My colleagues overseas tell me of patients with long-term conditions stuck for decades in minimum-wage jobs, because they don’t get health insurance until they’ve been in a new job for a year or more. And 27.5 million people in the US don’t have health insurance at all, meaning at least 1 in 5 adults missed out on care completely because of cost. In fact, 2/3 of Americans who file for bankruptcy cite medical issues as a key contributor.
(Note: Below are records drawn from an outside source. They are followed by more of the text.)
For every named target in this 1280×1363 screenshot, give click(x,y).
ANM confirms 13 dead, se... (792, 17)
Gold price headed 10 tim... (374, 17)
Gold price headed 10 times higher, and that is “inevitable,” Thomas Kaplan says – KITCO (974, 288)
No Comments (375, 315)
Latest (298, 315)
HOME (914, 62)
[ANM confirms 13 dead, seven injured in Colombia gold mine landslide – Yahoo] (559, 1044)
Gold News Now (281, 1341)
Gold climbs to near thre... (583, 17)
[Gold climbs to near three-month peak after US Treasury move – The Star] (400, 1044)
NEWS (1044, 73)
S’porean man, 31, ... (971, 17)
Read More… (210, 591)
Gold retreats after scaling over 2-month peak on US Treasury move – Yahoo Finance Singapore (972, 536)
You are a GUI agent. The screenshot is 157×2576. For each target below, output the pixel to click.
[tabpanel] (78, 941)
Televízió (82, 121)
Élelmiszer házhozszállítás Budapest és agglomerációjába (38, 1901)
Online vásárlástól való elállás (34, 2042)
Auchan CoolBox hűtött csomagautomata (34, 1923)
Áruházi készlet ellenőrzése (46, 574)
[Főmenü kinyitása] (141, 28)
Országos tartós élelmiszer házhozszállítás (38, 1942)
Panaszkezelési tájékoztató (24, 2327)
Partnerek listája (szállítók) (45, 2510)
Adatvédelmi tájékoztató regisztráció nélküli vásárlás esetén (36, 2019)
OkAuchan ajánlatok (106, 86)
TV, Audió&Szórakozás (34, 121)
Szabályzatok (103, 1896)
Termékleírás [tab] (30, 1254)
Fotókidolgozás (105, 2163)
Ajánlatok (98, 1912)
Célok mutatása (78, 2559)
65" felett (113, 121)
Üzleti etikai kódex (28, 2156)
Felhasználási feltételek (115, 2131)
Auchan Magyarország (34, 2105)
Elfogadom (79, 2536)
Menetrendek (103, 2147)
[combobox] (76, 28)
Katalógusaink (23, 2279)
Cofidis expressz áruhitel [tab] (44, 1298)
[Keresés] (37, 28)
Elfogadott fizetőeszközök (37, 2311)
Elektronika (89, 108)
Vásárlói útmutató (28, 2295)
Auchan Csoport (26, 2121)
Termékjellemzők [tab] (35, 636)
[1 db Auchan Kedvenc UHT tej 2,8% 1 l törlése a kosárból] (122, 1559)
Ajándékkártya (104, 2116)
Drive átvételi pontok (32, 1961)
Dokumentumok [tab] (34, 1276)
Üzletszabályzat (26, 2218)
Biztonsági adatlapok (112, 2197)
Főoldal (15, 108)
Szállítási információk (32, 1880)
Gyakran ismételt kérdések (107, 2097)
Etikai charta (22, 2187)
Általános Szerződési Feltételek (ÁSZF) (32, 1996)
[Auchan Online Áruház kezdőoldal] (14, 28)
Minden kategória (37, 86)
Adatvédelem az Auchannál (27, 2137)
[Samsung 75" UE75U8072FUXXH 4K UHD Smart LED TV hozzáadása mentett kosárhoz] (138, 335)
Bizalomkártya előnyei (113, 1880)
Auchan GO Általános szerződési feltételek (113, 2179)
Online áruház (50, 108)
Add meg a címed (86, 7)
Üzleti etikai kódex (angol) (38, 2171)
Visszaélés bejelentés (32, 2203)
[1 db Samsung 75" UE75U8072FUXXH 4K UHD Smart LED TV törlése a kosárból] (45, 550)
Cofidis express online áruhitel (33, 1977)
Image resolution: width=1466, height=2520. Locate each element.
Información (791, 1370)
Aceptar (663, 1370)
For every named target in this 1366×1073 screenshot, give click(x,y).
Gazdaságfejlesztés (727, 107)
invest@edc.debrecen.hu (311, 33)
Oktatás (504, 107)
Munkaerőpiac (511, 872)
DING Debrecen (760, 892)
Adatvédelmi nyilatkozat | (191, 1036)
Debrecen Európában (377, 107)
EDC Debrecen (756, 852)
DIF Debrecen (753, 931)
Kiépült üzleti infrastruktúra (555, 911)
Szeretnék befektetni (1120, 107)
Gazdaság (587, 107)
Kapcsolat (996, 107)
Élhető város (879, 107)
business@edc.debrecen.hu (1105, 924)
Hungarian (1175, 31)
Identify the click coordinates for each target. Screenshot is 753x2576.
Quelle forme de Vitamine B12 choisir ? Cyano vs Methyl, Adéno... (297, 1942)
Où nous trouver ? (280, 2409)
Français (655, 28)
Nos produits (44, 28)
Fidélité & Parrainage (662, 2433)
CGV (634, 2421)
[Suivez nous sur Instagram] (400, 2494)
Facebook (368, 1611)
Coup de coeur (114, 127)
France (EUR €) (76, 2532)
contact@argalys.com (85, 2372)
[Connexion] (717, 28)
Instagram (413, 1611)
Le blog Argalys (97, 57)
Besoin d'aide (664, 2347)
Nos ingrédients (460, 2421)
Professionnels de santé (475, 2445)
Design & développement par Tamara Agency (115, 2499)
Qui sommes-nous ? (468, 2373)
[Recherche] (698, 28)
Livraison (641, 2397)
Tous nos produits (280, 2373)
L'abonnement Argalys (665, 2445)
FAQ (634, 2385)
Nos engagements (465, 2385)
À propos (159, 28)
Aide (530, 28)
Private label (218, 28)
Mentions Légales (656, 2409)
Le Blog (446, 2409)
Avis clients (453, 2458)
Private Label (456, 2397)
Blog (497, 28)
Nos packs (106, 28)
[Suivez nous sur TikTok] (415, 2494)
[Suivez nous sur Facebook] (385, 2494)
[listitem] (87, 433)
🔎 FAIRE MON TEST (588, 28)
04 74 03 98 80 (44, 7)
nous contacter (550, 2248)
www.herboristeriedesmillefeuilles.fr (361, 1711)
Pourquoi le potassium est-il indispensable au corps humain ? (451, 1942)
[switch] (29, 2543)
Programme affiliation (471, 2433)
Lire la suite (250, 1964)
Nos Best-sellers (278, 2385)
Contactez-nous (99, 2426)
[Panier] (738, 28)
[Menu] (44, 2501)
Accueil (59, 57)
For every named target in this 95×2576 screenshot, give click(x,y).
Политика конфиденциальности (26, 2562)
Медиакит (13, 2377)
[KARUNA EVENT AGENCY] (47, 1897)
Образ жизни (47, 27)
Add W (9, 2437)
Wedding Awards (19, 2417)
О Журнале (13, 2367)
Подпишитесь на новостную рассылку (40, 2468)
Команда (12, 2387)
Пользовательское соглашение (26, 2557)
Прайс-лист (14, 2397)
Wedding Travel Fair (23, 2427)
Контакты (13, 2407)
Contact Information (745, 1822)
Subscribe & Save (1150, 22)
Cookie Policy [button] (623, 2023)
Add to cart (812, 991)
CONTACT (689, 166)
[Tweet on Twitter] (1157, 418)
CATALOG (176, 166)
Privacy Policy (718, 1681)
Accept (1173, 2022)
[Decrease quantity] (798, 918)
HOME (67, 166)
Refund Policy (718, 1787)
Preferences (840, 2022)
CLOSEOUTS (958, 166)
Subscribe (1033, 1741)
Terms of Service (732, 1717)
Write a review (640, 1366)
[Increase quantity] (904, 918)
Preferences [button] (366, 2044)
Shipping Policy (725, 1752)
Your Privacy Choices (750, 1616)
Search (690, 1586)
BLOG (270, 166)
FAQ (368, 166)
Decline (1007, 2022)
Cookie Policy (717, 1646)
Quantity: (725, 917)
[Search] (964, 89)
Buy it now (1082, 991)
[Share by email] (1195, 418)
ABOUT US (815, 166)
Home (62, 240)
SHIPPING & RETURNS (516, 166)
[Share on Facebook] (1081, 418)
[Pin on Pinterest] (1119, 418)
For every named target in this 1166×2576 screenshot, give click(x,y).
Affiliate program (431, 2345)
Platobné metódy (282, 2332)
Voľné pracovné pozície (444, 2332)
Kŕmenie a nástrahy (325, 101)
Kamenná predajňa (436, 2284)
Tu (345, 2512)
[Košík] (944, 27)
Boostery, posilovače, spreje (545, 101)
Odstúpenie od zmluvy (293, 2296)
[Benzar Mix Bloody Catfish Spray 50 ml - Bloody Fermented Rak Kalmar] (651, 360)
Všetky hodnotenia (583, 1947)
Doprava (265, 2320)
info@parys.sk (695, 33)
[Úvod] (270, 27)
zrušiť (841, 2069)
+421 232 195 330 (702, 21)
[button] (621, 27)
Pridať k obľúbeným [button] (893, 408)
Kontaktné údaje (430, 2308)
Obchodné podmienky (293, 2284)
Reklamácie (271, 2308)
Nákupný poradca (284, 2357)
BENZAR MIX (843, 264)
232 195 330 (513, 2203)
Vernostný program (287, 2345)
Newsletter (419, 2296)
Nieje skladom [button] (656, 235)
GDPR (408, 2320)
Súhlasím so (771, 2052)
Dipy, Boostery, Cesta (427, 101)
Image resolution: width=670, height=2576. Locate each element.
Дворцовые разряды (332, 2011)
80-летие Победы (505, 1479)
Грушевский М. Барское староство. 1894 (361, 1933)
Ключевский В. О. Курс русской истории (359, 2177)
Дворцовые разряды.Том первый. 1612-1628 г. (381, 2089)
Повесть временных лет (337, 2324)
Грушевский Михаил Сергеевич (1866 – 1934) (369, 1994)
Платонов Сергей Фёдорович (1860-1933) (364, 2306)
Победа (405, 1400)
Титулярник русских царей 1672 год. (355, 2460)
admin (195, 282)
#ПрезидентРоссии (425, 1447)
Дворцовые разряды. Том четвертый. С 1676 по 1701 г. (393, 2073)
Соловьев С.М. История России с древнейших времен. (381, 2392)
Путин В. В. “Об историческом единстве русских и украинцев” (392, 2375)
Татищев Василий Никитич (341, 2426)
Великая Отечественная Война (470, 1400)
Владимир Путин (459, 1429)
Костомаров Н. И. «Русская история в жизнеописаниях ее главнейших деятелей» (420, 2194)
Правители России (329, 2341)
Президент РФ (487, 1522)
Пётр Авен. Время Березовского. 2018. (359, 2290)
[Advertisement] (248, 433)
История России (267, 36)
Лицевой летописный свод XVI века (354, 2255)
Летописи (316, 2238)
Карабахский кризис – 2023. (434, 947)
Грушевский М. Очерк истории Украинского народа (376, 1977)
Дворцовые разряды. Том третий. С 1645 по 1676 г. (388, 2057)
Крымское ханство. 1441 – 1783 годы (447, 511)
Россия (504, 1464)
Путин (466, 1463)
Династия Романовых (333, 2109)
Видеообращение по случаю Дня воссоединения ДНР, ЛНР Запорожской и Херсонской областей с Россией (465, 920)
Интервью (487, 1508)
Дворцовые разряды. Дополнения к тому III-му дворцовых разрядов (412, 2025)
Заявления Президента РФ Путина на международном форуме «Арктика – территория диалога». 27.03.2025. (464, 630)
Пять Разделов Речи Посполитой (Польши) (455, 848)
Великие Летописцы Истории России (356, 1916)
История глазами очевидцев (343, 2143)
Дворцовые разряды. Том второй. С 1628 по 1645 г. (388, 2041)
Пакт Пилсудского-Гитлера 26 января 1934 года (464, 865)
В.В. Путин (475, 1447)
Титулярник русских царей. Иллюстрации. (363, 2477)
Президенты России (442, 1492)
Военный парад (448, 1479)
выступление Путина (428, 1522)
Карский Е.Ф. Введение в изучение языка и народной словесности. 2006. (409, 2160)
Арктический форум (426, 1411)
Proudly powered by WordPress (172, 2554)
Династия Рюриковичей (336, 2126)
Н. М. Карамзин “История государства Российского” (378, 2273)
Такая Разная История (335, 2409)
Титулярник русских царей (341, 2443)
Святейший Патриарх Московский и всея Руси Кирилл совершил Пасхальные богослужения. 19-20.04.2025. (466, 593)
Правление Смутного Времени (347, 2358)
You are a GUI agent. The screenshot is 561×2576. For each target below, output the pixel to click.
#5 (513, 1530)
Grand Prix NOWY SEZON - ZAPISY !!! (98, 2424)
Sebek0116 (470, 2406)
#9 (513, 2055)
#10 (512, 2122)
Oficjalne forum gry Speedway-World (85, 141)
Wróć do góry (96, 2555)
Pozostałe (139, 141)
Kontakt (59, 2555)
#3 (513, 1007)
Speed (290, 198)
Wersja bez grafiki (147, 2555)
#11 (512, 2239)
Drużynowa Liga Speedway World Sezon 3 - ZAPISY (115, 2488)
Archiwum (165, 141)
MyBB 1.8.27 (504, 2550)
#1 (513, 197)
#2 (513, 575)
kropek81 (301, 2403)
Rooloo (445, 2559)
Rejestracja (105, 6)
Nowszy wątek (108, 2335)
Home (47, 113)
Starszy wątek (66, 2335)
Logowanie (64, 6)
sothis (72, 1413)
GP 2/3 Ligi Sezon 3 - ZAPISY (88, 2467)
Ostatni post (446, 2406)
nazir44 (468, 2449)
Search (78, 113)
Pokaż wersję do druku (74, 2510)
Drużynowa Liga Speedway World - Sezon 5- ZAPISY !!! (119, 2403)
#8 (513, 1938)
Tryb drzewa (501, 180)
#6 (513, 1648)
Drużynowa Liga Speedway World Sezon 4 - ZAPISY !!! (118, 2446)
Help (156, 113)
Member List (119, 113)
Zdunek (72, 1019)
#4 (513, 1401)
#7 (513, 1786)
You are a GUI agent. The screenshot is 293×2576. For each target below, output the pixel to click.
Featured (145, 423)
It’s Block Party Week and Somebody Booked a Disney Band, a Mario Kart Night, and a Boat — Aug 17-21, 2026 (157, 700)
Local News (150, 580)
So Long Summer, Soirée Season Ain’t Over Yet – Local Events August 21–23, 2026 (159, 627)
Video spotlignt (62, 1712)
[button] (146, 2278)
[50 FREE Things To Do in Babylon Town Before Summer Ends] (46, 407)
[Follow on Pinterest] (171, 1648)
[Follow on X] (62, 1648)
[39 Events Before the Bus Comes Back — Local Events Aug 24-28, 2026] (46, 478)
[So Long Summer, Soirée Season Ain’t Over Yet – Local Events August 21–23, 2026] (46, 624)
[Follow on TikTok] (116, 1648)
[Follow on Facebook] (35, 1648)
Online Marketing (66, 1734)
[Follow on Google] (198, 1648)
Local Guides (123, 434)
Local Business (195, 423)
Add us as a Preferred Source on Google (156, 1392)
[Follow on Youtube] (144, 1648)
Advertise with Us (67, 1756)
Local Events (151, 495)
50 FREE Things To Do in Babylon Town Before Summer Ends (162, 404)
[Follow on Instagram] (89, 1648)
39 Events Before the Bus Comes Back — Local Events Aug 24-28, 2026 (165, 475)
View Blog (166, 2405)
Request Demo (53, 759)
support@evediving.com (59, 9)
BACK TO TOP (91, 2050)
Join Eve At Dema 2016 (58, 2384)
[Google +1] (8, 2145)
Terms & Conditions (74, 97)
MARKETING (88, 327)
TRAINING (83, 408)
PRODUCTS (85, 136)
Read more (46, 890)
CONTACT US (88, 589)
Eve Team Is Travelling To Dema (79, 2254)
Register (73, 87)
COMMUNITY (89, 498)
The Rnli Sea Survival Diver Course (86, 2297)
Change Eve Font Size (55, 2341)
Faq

Our NHS isn’t perfect – as the pandemic has shown, there are times when it struggles with the number of patients who need care. But part of that is that we’re doing so much more to keep people alive and well for longer.
When I became a GP-in-training 36 years ago, pretty much all the average GP’s work was taken up in looking after people who came in with symptoms. There were no targets for controlling blood pressure, reducing cholesterol or other important preventive work which has gone such a long way to increasing the life expectancy in the UK. In 1948, when the NHS came into being, the average life expectancy in the UK was 66 ½ years – today, it’s almost 82.
Today, about half the average GP’s time is taken up with preventing illness and complications – and national NHS vaccination and screening programmes, like treatment for illness, are free to people having them. Even most European countries don’t have a national screening programme to detect life-threatening eye problems in people with diabetes – in the UK, people with diabetes are invited every year.
Our breast, cervical and bowel cancer screening programmes save thousands of lives a year. They also pick up thousands more cancers at an earlier stage, meaning treatment can be less radical.
At the more cutting-edge end of the spectrum, the NHS has been responsible for:
- The world’s first CT scan was in 1971.
- The world’s first test tube baby was in 1978.
- The world’s first liver, heart and lung transplant in 1987.
- The world’s first national vaccination programme for deadly meningitis C was in 1999.
- The world’s first rapid whole genome sequencing service for seriously ill babies and children.
- Arguably the world’s best tracing programme for new COVID-19 variants.
Yes, waiting times are high, and no, that’s not acceptable. We need to do more to reduce waiting times. Part of that is to do with the recruitment and retention of highly skilled staff, who take many years to train.
But despite all the challenges, I have never regretted the decision I made 50 years ago, when I was still in primary school, that I wanted to be a GP. I’ve spent over 25 years training other GPs, and am proud to have helped ‘launch’ 27 fully qualified GPs into our NHS.
I’m also very proud to have been invited to a service at Westminster Abbey on 5th July as a representative of the millions of people who work in the NHS, to say thank you for all they do. After all, our NHS is amazing – but it would be nothing without its staff.